You see this happening occasionally up and down the ballot: the Democratic party or its candidates, operatives, donors, etc. will support the furthest right nutbag in a Republican primary through direct messaging to the Republican base, or donations, etc. in the hopes that it will be easier to beat the wackiest, most extreme candidate in the general election. I’ll call it ‘picking the nuts’ for shorthand in this post. Picking the nuts makes perfect tactical sense, but it is utterly corrosive to our political culture, strategically stupid, and may have a seriously deleterious effect on the Republican Party and America. It’s got to stop.

I’m going to make the case that we Democrats are harming America – and harming ourselves – by picking the nuts, even though it may be tactically sound and rational behavior in any given election.


I have long felt that picking the nuts is wrong – even if tactically sound – but couldn’t really express clearly why I felt that it was ultimately against our own interests as Americans do so. If it makes sound tactical sense in the context of a particular election to try to put a thumb on the scale to favor a nut making it to the general election, why not do it? And we have had some notable successes by doing so.

But now I have an articulable basis for why this practice is wrong and harmful, even if it is tactically sound – even successful – in particular races.
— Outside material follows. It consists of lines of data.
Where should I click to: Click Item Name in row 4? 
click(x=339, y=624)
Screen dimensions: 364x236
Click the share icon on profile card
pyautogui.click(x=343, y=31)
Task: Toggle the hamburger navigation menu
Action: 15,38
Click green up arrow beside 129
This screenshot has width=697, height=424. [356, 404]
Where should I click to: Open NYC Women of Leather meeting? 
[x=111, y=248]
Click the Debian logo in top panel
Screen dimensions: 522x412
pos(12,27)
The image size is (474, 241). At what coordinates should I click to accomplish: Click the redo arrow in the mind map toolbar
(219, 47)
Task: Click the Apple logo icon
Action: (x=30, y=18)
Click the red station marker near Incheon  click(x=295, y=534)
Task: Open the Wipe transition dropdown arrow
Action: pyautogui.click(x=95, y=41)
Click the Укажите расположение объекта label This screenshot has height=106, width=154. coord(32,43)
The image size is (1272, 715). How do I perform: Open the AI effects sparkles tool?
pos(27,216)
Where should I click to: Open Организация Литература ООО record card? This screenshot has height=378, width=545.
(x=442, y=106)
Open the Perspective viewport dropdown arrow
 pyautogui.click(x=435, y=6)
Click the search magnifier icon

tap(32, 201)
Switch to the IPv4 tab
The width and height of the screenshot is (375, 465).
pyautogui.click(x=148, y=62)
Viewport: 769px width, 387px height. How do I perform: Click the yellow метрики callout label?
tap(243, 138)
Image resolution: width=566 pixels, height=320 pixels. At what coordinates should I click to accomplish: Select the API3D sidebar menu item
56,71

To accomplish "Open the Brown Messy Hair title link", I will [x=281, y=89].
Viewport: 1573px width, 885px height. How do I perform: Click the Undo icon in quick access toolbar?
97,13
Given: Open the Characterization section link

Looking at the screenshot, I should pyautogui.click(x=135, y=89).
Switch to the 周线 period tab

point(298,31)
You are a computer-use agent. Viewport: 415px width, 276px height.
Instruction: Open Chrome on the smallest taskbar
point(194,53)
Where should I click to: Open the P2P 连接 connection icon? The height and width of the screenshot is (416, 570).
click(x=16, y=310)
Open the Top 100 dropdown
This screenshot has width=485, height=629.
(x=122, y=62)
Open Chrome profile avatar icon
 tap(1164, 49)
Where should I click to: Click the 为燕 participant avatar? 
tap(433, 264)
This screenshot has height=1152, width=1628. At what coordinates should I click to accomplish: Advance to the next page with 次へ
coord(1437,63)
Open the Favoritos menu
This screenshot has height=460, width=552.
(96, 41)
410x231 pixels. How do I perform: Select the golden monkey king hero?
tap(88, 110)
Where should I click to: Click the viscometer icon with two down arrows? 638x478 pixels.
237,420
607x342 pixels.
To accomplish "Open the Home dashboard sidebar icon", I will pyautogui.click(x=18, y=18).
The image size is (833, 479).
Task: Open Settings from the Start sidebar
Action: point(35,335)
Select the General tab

First, you have to clearly understand the difference between tactics and strategy. In brief, tactics are the local maneuvers and methods by which one overcomes an enemy in a particular battle, whereas strategy is the means and methods by which one overcomes an enemy in the entire struggle, possibly across many battles or engagements. They are related but frequently quite distinct sets of doctrines, and you can get one wrong even while getting the other right.

One can win every battle with excellent tactical superiority in every engagement, but still lose a war due to a lack of an appropriate strategy to win the whole struggle. Just think Vietnam… or Iraq… or Afghanistan… Failing to formulate and execute a winning strategy can lead to disaster, even if your superior tactical doctrine means you win every single engagement on the field.

So why is picking the nuts a strategic error – even a disaster? Follow the leader.

It is that simple, really. Parties are just big groups of people and their behavior and beliefs over time – cultures one might say. The leaders chosen to lead a group set the tone, agenda, and norms for the group which in turn shapes that group’s behavior and culture. There is a good deal of research into group psychology, and social dynamics – not to mention lots of anecdotal evidence – that demonstrates that picking the wrong leaders can have very harmful impacts on the long-term health and success of a group.

Picking the nuts is, therefore, a terrible strategic error for Democrats, even if tactically sound in a particular election, because the tactic is helping shape the behavior and culture of the Republican Party in a way very harmful to America’s politics, even if those candidate ultimately don’t win election. And it’s just that much worse when they do. We have an electoral system that practically guarantees that our politics will operate through two major coalitional parties. If one of those parties goes off the rails, so does our politics.

Now, I’m NOT saying that the GOP has gone nuts BECAUSE of our tactic of picking the nuts – I think it is likely that they would be in much the same place regardless of what Democrats might do. I am saying we shouldn’t actively work to make it worse. We should – to the extent that our actions can influence events – help make the GOP better.

I might not convince you in these few paragraphs that Democrats are making a grave strategic error by choosing to pick the nuts, but I can provide you with links to folks who discuss and think about this subject in much greater depth.

One such person is a former Republican – now independent – David French. He’s written a very good book that contains this very point: “Divided We Fall: America’s Secession Threat and How to Restore Our Nation” He makes the point that the leadership of parties matters for how they evolve and how they behave in the public square.

The more we Democrats encourage the Republican party to select radicalized leadership, the more of it we will get, and that’s a poor strategy. We should be encouraging moderation and compromise in their party, not the opposite.

French’s recent interviews and articles (especially this one entitled ‘Make Character Great Again’ in the Atlantic) emphasize the point that leadership helps shape group expectations and culture and that Trump and his ilk have had an extremely negative effect on what Republicans believe and how they behave in politics. The same can be said of leaders at all levels of the Republican Party to a greater or lesser extent.

French makes this point more explicitly in his recent podcast interview with pollster Sarah Longwell of The Bulwark in her focus-group-themed podcast, ‘The Focus Group’.

We ignore this wisdom at our own peril. We may win some important battles by picking the nuts tactically, but its the wrong strategy to win the war to protect our democracy.